Analysis: Artist Clay Mann returns to the series with Batman/Catwoman #10, and his return is nothing short of absolutely beautiful, moving, and awe-inspiring. The way that Mann juggles the three different time periods is admirable, flowing fluidly from one moment to another with a crash through a window, a repeat of dialogue, or framing of familiar characters in similar situations once again. It’s incredible, and it makes this issue one of this series’ best thus far.
With Mann and writer Tom King working together again, the poetic resonance that these two have created together since working on the main Batman title is back, and it is truly a one-of-a-kind experience for readers to meditate on. It’s emotional and moody, and it transcends the genre in a way that feels literary with a capital “L.”
King similarly brings the theme back into focus that has been touched upon throughout Batman/Catwoman.
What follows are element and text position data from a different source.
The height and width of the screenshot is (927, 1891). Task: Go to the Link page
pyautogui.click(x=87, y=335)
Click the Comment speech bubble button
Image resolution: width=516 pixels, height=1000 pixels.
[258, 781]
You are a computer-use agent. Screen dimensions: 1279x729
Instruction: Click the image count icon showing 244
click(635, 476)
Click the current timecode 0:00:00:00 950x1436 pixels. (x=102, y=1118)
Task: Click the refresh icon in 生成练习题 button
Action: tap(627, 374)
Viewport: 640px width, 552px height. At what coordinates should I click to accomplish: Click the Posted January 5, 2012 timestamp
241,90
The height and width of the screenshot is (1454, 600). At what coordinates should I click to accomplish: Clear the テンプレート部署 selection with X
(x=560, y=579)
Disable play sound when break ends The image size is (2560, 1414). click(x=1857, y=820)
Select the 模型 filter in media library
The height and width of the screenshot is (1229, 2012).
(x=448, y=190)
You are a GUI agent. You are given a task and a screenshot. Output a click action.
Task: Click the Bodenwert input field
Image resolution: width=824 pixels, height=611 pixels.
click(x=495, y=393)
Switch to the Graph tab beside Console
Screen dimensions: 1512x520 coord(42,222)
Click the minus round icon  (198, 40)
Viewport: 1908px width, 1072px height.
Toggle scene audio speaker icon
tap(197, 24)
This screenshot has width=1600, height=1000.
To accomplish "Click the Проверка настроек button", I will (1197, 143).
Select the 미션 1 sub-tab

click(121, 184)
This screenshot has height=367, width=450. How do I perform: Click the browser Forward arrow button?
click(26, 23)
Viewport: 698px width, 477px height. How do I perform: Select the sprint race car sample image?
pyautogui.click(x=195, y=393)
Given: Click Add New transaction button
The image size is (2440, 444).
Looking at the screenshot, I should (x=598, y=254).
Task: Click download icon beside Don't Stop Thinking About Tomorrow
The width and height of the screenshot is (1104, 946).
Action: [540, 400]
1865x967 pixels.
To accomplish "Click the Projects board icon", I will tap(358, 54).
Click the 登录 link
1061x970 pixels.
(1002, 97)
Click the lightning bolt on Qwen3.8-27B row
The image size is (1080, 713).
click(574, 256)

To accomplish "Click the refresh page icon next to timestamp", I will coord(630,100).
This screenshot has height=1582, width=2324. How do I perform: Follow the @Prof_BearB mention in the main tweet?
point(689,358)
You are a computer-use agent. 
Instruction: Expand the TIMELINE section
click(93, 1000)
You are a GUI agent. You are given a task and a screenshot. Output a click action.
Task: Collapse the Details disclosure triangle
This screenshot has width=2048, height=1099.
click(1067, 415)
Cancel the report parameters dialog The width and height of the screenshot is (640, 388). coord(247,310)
Her break with Joker is fully revealed in her realization that he was just using her, coaxing her, because he wants to get at Batman. Like Batman, Joker is just a sad, sane man who chooses to act crazy and unhinged. But he’s not. Joker just wants attention, and his friendship with Catwoman is merely a means to further get that attention. This is consistent with the characterization Tom King and Clay Mann gave Joker in Batman #48 and Batman #49.
This series has grappled with Selina’s identity first and foremost, and in Batman/Catwoman #10, readers are reminded that she’s firmly in the middle of a tug-of-war between Joker and Batman as well as Batman and her own daughter. Selina’s life was one born of struggling and fighting to survive, whereas Bruce and Helena’s lives were born of privilege. Because of this, they can’t fully know her and understand where she’s been. She can’t live in a black and white world like Batman and Batwoman, and it frustrates her that both her husband and her child would dare to act like they do understand that part of her.
Despite Selina’s apparent sailor mouth, King is getting at a deeper issue that people struggle with every day. As people living in the world, there are many of us who subject others to our own moral codes, and it’s easier to enforce morals when you’ve been in fewer situations that have challenged those morals because you needed to survive. In this way, Batman/Catwoman is transcendent, and it should be applauded for trying to approach complicated issues and tell them in a way that resonates on a deeper level.
Editor’s Note: DC Comics provided TBU with a copy of this comic for review purposes. You can find this comic and help support TBU in the process by purchasing this issue digitally on Comixology through Amazon or a physical copy of the title through Things From Another World.
Batman/Catwoman #10
Overall Score
4.5/5
Batman/Catwoman #10 zeroes in on its focus on Catwoman and her struggle with identity, and in doing so, reminds us of why this series is exceptional.